As the writer of an essay, imagine yourself crossing a river, guiding a troop of avid readers. You bring an armful of stones to lay down and step on as you go; each stone is a sentence or paragraph that speaks to and develops the essay’s thesis, or central question. If you find yourself in the middle of the river with another mile to shore but only a few more stones, you can’t finesse such a situation. You can’t ask your readers to follow you and jump too broad a span. In such a case, stop. Ask yourself if you need more stones—more sentences or paragraphs—or if perhaps you have already used ones that more properly belong ahead. On a second look, you may decide that the distance between stones is not that great, after all; perhaps your reader only needs a hand of assistance to get from one stone, or paragraph, to the next.

Identifying Gaps

Many researchers find productive problems by looking for gaps in the published research. “Gaps” refers to areas of research that have yet to be fully explored. They may be neglected or overlooked areas but they can also be tensions and contradictions in the research. To go back to the conversation analogy, gaps, tensions, and contradictions are identified through the ongoing debate among scholars. Identifying gaps is accomplished by conducting a literature review and asking critical open-ended questions – such as who, what, when, where, why, and how – about your findings. Your goal is to contribute something unique that will generate new knowledge, help solve a problem, and keep the conversation going. Filling a gap in knowledge is often a “low stakes” exercise since it accepts the paradigm of knowledge – the big picture – and works to fill in the margins. Imagine a large mosaic where the general outline and main features are done, but not all the areas are filled in. Think of these unfinished areas as the “gaps.”

Establishing Relevance

We introduced the idea of relevance and purpose in Chapter 2 where we noted that relevance is an entry into the scholarly conversation, and that it can be evaluated against specific criteria. “Sonny’s Blues” raises questions about the impact of systemic racism on black individuals and families, and it celebrates the creativity and resilience of black culture, making the story relevant to a large audience many years later. The similarities between Jada’s experiences and Baldwin’s literary work and biography motivated her to conduct research, but Jada has to consider whether including her personal story in the writing will be relevant or necessary to her audience and research question.
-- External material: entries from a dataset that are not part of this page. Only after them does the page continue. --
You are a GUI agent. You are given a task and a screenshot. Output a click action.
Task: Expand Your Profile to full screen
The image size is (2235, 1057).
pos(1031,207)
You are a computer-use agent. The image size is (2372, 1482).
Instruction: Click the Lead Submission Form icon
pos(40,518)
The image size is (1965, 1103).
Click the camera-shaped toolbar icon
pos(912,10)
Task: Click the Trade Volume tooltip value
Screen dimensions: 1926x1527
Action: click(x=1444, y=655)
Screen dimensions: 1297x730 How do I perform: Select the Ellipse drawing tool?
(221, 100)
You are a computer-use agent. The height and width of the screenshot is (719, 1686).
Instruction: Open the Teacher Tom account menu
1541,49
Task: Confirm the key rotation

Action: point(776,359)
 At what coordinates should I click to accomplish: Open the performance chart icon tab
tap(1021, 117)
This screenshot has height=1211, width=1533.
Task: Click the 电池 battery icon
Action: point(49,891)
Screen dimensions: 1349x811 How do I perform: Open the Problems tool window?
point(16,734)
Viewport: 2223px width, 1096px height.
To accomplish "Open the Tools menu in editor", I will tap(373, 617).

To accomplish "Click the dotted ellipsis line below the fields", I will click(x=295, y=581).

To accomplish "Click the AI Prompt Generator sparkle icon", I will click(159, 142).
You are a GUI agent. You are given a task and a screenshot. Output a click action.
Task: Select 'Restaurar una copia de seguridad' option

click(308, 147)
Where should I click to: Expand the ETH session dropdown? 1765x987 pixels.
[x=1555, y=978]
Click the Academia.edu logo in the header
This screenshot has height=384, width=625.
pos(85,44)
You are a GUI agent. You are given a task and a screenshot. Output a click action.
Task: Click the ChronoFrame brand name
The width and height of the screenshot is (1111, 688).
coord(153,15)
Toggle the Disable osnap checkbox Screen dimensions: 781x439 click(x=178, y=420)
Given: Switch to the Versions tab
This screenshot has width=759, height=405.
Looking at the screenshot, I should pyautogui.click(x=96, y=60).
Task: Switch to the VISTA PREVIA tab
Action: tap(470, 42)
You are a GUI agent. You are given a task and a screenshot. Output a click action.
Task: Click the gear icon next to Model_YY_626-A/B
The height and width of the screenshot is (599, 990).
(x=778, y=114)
Scholarship as Conversation Refresher


Exercises

  1. Have you ever worried about the need to be “original” in your writing? Explain.
  2. Has the fear of being “influenced” by other writers held you back from reading them and studying their work? Explain.
  3. Do you agree with the idea that writers who make original contributions tend to know more, not less, about other writers in their field? Explain.
  4. What was the most important lesson you learned from this page? What point was confusing or difficult to understand?

Write your answers in a webcourse discussion page.

Go to the discussion area and find the Participate in the Scholarship as Conversation Discussion. Participate in the discussion.